Selasa, 11 Maret 2014

Menantang Ulama

 “Nahnu Rijaal wa Hum Rijaal” (“Kami laki, mereka juga lelaki!”), kalimat ini banyak sekali kita dengar di kalangan para penuntut ilmu syariah baik yang baru belajar atau juga yang memang sedang fokus belajar sebagai mahasiswa syariah. Sebagai mahasiswa dan pelajar bukan ulama!

Sayangnya kalimat ini menjadi sangat buruk nilainya, karena mereka yang belum punya banyak ilmu, mereka yang masih berstatus pelajar, mereka yang hanya bertemu materi agama beberapa kali dalam sepekan justru sudah berani mengatakan demikian untuk menentang pendapat ulama-ulama salaf dari kalangan imam dan mujtahid madzhab Fiqih yang masyhur.

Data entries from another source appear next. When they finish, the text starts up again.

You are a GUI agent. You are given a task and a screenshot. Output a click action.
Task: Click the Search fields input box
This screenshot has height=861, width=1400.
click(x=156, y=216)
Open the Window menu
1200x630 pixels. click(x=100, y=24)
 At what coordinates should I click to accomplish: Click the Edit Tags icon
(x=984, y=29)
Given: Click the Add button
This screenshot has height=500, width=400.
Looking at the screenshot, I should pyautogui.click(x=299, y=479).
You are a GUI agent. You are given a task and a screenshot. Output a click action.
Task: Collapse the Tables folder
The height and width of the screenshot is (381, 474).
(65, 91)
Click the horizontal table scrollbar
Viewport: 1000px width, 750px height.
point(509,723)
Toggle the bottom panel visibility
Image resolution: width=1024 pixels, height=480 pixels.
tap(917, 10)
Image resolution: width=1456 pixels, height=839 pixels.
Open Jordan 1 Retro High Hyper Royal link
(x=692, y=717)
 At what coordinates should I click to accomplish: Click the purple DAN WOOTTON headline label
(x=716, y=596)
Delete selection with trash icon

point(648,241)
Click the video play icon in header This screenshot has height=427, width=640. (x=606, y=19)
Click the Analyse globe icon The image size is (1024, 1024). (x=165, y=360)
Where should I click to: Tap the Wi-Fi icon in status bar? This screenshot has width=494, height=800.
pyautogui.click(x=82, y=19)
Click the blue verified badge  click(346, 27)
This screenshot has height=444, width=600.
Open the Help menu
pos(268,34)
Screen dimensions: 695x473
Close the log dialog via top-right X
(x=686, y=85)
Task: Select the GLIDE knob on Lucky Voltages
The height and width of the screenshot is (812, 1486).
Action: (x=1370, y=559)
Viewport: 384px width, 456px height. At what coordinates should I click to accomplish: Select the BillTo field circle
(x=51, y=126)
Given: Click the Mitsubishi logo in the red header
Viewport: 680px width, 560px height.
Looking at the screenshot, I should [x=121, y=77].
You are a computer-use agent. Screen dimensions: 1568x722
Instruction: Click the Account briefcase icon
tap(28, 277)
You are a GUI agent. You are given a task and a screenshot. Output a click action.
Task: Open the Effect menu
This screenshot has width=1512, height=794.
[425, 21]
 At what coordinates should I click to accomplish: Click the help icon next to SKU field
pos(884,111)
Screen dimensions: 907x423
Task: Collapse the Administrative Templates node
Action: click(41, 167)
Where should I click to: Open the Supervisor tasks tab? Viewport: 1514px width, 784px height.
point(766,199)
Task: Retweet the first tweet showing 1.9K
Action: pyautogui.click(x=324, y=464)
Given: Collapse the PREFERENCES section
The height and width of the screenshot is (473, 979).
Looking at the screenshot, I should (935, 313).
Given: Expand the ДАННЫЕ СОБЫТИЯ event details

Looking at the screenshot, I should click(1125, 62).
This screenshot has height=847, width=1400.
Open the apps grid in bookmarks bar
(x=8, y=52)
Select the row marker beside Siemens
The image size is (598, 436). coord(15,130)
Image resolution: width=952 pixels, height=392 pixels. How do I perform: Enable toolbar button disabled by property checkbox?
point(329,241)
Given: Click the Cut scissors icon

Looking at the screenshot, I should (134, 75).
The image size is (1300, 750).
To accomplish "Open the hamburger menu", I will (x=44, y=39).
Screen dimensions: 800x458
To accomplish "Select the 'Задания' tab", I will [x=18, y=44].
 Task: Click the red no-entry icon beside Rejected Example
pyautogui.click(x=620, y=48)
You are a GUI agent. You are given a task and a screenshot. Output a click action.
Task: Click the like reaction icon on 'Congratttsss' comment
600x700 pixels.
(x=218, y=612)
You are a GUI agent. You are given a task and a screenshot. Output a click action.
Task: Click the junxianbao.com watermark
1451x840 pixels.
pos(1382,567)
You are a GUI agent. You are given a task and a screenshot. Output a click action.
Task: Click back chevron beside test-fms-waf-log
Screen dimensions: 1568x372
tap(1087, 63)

Ketika mereka punya pendapat (entah dari mana dapatnya) berbeda dengan para pendapat yang sudah dikenal oleh para ulama madzhab fiqih yang masyhur, dengan pongah mereka mengatakan: “Nahnu Rijaal wa Hum Rijaal” (“Kami laki, mereka juga lelaki!”). bisa diartikan bahwa mereka berkata: “Mereka punya ilmu, kami juga punya. Mereka boleh berpendapat, kami juga!”

Punya Imam Abu Hanifah

Padahal sejatinya, perkataan “Nahnu Rijaal wa Hum Rijaal” (“Kami laki, mereka juga lelaki!”) adalah perkataannya imam Abu Hanifah Al-Nu’man, yang beliau katakana kepada para tabi’in yaitu mereka yang memang hidup sezaman dengan Abu Hanifah. Kalimat lengkapnya seperti ini:

مَا جَاءَنَا عَنْ رَسُولِ اللَّهِ صلى الله عَلَيْهِ وَسلم قَبِلْنَاهُ عَلَى الرَّأْسِ وَالْعَيْنَيْنِ وَمَا جَاءَنَا عَنْ أَصْحَابِهِ رَحِمَهُمُ اللَّهُ اخْتَرْنَا مِنْهُ وَلَمْ نَخْرُجْ عَنْ قَوْلِهِمْ وَمَا جَاءَنَا عَنِ التَّابِعِينَ فَهُمْ رِجَالٌ وَنَحْنُ رِجَالٌ

“Apa yang datang dari Rasulullah saw maka pasti kami terima tanpa menolak, dan apa yang datang dari para sahabat, maka kami memilihnya. Dan apa yang dari datang dari Tabi’in, maka mereka laki-laki dan kami laki-laki!” 

Ini disebutkan oleh Imam Ibnu Abdil Barr (463 H) dalam kitabnya “Al-Intiqo’ fi Fadhoil Al-Tsalastah Al-Aimmah Al-Fuqoha’” hal, 144. Sebagaimana juga disebutkan oleh Imam Al-Zahabi (748 H) dalam kitabnya yang masyhur “Siyar A’laam Al-Nubala”. Dan juga disebutkan oleh ulama-ulama lain dalam kitab-kitab tarikh (sejarah) mereka.

Maksudnya jelas, Imam Abu Hanifah yang lahir tahun 80 Hijriyyah, dan wafat tahun 150 Hijriyah ini mengatakan kepada para tabi’in karena memang beliau hidup di masa tabi’in, masa terbaik umat Islam setelah masa sahabat Ridhwanullah ‘alaihim.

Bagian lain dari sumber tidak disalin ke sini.